**Stored data**.
▼▼▼

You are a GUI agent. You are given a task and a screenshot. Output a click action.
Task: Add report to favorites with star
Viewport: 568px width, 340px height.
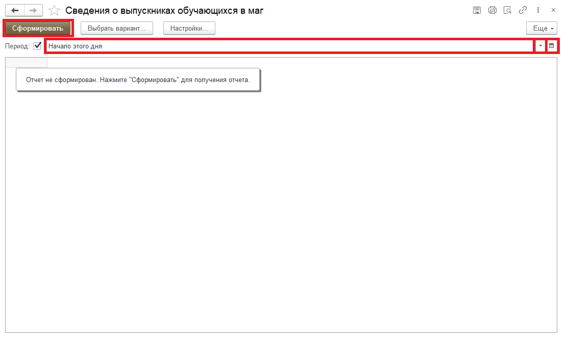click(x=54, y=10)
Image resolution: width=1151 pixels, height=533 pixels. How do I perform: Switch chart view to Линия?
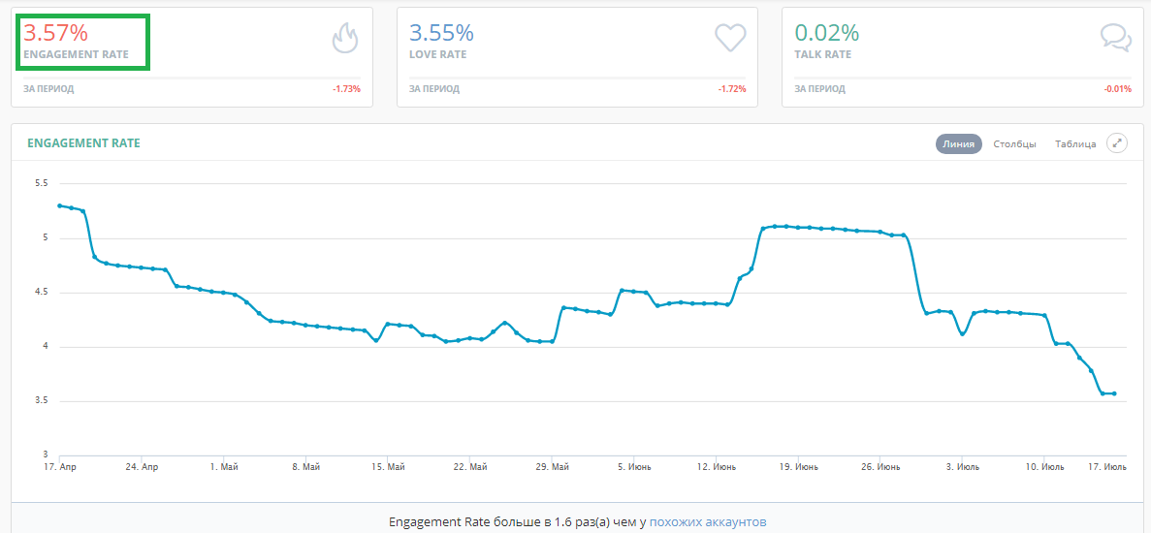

▲▲▲

**ABOUT THIS EXERCISE**. Leaving the pictures aside, output each entry above exactly as written.

**PROBLEM SOLUTION**.
You are a GUI agent. You are given a task and a screenshot. Output a click action.
Task: Add report to favorites with star
Viewport: 568px width, 340px height.
click(x=54, y=10)
Image resolution: width=1151 pixels, height=533 pixels. How do I perform: Switch chart view to Линия?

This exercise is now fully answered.